### MATERIALS PROVIDED
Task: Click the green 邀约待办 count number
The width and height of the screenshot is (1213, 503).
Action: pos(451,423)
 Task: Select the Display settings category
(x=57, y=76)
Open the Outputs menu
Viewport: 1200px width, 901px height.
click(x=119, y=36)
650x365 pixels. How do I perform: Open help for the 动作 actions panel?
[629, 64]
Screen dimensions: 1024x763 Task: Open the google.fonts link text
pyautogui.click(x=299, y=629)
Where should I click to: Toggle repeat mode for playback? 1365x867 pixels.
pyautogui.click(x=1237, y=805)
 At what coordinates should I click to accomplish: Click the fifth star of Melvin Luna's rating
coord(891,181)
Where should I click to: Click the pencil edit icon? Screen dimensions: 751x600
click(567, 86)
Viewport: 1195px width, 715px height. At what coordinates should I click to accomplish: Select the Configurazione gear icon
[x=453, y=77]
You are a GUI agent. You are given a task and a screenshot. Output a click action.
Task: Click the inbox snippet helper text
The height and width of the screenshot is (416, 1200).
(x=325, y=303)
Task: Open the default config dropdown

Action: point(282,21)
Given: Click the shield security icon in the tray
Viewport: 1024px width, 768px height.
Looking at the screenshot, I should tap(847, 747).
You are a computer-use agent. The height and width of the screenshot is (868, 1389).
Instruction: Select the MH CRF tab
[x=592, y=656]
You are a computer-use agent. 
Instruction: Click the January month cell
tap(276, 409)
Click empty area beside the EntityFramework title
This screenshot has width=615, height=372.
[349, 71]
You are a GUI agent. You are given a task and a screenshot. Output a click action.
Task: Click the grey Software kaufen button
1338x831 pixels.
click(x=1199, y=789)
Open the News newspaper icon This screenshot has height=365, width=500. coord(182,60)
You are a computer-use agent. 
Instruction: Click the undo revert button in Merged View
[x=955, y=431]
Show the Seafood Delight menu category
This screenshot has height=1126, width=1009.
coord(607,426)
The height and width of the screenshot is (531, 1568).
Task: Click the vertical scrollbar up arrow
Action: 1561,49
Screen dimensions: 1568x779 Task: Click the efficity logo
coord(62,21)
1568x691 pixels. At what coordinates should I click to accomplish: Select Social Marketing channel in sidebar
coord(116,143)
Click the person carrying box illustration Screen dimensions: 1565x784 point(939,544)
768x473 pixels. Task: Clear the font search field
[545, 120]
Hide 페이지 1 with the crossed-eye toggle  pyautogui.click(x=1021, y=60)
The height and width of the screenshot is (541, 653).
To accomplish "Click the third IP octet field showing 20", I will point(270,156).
######
EXERCISE PROMPT =
Nothing in the entries should be skipped. Output them all exactly.

SOLUTION TO THE EXERCISE =
Task: Click the green 邀约待办 count number
The width and height of the screenshot is (1213, 503).
Action: pos(451,423)
 Task: Select the Display settings category
(x=57, y=76)
Open the Outputs menu
Viewport: 1200px width, 901px height.
click(x=119, y=36)
650x365 pixels. How do I perform: Open help for the 动作 actions panel?
[629, 64]
Screen dimensions: 1024x763 Task: Open the google.fonts link text
pyautogui.click(x=299, y=629)
Where should I click to: Toggle repeat mode for playback? 1365x867 pixels.
pyautogui.click(x=1237, y=805)
 At what coordinates should I click to accomplish: Click the fifth star of Melvin Luna's rating
coord(891,181)
Where should I click to: Click the pencil edit icon? Screen dimensions: 751x600
click(567, 86)
Viewport: 1195px width, 715px height. At what coordinates should I click to accomplish: Select the Configurazione gear icon
[x=453, y=77]
You are a GUI agent. You are given a task and a screenshot. Output a click action.
Task: Click the inbox snippet helper text
The height and width of the screenshot is (416, 1200).
(x=325, y=303)
Task: Open the default config dropdown

Action: point(282,21)
Given: Click the shield security icon in the tray
Viewport: 1024px width, 768px height.
Looking at the screenshot, I should tap(847, 747).
You are a computer-use agent. The height and width of the screenshot is (868, 1389).
Instruction: Select the MH CRF tab
[x=592, y=656]
You are a computer-use agent. 
Instruction: Click the January month cell
tap(276, 409)
Click empty area beside the EntityFramework title
This screenshot has width=615, height=372.
[349, 71]
You are a GUI agent. You are given a task and a screenshot. Output a click action.
Task: Click the grey Software kaufen button
1338x831 pixels.
click(x=1199, y=789)
Open the News newspaper icon This screenshot has height=365, width=500. coord(182,60)
You are a computer-use agent. 
Instruction: Click the undo revert button in Merged View
[x=955, y=431]
Show the Seafood Delight menu category
This screenshot has height=1126, width=1009.
coord(607,426)
The height and width of the screenshot is (531, 1568).
Task: Click the vertical scrollbar up arrow
Action: 1561,49
Screen dimensions: 1568x779 Task: Click the efficity logo
coord(62,21)
1568x691 pixels. At what coordinates should I click to accomplish: Select Social Marketing channel in sidebar
coord(116,143)
Click the person carrying box illustration Screen dimensions: 1565x784 point(939,544)
768x473 pixels. Task: Clear the font search field
[545, 120]
Hide 페이지 1 with the crossed-eye toggle  pyautogui.click(x=1021, y=60)
The height and width of the screenshot is (541, 653).
To accomplish "Click the third IP octet field showing 20", I will point(270,156).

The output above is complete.